Les raisons du retour de Rebsamen à Dijon

 

En repartant à Dijon à la suite de la mort d’un de ses amis et Maire Alain Millot emporté par un cancer à l’âge de 63 ans, Rebsamen joue la sécurité en se camouflant derrière le principe de responsabilité que les Dijonnais lui ont accordé en le réélisant Maire en mars 2014. Il sort par la grande porte avant la débâcle présidentielle sur le front du #Chômage car, dans ce domaine, la conjonction de nombreux faits (crise économique persistante, décision des entreprises de ne pas embaucher car leurs anticipations sont mauvaises, augmentation des actifs diplômés ou non sur le marché du travail, délocalisation stratégique de certaines entreprises, volonté des grandes entreprises françaises de produire à l’étranger, non respect par les entreprises du CICE et du Pacte de responsabilité, illisibilité de la politique économique future, compétitivité accrue des entreprises étrangères, crise majeure chez les agriculteurs et les éleveurs, inefficacité des baisses des cotisations sociales et fiscales pour que les entreprises embauchent, etc.) montre que la courbe de chômage ne s’inversera pas.
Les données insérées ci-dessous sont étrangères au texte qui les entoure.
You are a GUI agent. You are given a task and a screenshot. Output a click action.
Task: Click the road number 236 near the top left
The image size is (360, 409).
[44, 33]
Rebsamen a raison de quitter son poste et il ne sera pas tenu pour responsable, voire coupable, comme son prédécesseur Michel Sapin, de n’avoir pas su ou pu inverser la courbe de chômage.

 

Ainsi va la France qui préfère les discours aux dépends des actes. Il y a une profonde rupture dans ce pays entre la vision progressiste et sociale des autorités publiques et le comportement rentier des chefs d’entreprise. Rebsamen a bien perçu cette différence et préfère par précaution se mettre à l’abri dans sa bonne mairie de Dijon.